The finance ministry, in consultation with the Prime Minister’s office, would evolve a mechanism to give an impetus to the manufacturing sector. The move was aimed at increasing the rate of growth in manufacturing to 12% from the present 9%, finance minister P Chidambaram said on Wednesday.
After an interactive session with four apex industry chambers, he said reforms in power and mining sectors, and fiscal sops for employment-intensive industrial clusters would get priority in the action plan. Chidambaram also indicated that industry chambers’ demand for fiscal concessions for investments made by corporates in ITIs would be favorably considered.

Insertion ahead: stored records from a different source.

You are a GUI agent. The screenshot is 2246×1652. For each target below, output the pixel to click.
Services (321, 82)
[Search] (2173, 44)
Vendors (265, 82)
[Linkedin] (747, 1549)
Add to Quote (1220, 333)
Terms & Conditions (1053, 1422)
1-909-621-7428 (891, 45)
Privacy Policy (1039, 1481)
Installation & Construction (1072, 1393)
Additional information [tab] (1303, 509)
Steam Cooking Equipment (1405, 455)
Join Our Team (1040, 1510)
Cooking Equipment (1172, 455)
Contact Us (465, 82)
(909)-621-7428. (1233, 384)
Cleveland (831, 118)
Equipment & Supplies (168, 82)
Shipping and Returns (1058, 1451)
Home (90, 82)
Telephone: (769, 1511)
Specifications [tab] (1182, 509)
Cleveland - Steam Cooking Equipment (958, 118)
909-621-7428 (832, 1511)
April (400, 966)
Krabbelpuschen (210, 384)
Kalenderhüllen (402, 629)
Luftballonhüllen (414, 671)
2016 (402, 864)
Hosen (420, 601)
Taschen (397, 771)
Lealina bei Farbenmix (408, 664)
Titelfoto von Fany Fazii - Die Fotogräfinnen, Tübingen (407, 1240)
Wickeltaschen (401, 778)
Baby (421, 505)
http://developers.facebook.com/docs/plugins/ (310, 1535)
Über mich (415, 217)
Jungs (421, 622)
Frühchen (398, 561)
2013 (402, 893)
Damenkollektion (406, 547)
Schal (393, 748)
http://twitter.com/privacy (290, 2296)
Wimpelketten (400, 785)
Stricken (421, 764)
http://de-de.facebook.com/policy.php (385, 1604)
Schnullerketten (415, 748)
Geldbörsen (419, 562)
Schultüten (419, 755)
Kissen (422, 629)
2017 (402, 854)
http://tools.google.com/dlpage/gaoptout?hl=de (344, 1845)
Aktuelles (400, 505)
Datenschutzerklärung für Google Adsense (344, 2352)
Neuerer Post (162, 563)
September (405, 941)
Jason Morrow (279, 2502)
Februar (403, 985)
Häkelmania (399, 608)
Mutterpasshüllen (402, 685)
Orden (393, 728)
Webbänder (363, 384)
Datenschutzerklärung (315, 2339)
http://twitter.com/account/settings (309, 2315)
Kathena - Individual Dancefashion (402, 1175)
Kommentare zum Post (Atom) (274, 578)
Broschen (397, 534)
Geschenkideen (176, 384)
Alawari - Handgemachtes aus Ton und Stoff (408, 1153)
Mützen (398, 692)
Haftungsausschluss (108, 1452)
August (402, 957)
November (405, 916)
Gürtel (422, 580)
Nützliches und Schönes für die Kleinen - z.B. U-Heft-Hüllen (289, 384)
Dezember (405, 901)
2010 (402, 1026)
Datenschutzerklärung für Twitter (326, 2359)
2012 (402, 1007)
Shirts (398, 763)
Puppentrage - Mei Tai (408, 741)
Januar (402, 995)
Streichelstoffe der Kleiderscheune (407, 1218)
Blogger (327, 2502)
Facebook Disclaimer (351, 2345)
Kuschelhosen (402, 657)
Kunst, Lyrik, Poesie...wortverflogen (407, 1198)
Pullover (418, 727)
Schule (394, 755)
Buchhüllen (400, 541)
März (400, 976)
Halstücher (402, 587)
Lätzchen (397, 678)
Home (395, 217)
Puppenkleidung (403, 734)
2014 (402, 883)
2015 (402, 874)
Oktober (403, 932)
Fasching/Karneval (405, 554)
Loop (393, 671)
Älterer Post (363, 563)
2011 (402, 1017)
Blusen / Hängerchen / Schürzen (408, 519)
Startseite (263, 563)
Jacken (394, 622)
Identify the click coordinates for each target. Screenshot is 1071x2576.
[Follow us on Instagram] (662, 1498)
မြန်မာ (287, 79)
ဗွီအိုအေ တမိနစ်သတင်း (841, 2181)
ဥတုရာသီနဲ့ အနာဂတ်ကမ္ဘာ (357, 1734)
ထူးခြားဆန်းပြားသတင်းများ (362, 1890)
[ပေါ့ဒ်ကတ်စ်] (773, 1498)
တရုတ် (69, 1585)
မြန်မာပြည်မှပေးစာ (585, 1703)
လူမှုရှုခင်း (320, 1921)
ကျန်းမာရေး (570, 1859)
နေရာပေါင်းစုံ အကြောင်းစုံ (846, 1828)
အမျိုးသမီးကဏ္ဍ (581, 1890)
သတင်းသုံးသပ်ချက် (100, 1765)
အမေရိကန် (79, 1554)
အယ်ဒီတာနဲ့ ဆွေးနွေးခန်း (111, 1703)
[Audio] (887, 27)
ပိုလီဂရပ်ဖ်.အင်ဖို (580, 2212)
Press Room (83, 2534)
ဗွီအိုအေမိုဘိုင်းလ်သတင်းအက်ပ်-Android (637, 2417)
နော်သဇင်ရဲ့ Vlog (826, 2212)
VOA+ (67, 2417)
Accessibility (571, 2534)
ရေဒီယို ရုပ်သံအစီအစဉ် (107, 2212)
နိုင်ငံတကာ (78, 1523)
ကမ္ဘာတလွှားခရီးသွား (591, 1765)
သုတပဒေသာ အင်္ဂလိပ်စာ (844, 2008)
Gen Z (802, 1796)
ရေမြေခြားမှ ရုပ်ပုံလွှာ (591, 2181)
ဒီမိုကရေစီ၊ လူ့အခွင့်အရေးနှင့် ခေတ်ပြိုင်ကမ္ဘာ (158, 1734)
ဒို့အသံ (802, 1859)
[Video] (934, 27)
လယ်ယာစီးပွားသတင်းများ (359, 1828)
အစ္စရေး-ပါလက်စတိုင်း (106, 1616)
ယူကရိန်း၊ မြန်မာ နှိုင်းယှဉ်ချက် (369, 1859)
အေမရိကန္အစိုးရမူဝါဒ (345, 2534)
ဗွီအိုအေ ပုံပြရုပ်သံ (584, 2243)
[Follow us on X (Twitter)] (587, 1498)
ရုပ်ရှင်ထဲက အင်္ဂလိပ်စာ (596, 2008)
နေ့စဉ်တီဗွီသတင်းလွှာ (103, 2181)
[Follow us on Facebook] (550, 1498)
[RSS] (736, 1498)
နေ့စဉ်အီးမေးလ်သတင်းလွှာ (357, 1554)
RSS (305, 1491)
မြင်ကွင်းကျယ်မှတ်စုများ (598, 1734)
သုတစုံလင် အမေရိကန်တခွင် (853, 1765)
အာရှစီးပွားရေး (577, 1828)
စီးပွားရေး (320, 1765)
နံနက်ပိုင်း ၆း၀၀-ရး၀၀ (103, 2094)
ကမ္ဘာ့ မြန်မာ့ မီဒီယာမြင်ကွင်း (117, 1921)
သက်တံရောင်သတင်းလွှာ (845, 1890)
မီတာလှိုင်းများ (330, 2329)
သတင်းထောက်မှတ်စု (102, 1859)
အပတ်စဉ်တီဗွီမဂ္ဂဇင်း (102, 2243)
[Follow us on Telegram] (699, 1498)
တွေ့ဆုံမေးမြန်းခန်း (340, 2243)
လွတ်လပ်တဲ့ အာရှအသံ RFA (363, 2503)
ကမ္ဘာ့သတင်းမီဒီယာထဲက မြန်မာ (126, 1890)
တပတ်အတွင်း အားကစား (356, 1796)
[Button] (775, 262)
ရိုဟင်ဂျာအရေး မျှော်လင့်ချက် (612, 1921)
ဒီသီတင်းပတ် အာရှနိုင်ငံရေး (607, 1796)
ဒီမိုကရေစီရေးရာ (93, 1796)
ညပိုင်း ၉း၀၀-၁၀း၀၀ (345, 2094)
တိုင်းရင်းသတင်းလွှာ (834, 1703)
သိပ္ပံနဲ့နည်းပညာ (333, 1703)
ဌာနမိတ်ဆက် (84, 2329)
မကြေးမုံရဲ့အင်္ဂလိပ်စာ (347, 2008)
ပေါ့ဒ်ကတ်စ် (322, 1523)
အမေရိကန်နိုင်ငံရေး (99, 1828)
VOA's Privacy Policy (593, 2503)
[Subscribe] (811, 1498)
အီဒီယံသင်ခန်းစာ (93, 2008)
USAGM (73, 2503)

Addressing media persons, he said, the industry bodies also raised their concern over the non-availability of long-term debt. “We have set up India Infrastructure Finance Corporation. Earlier we had set up Infrastructure Development Finance Corporation. We have also taken steps to deepen and broaden the debt market,” Chidambaram said.
The minister said that the industry underlined the shortcomings in the power sector, despite the New Electricity Act. There were problems faced by IIPs, captive power generators and issues relating to wheeling of power. Other issues in power sector pertained to the payment security mechanism, state taxes on power consumption etc., he pointed out.
Chidambaram added that the industry had noted that there is shortage of skilled manpower. He pointed out that last year under the private public partnership model, 83 ITIs were set up. This year the government is targeting to set up 100.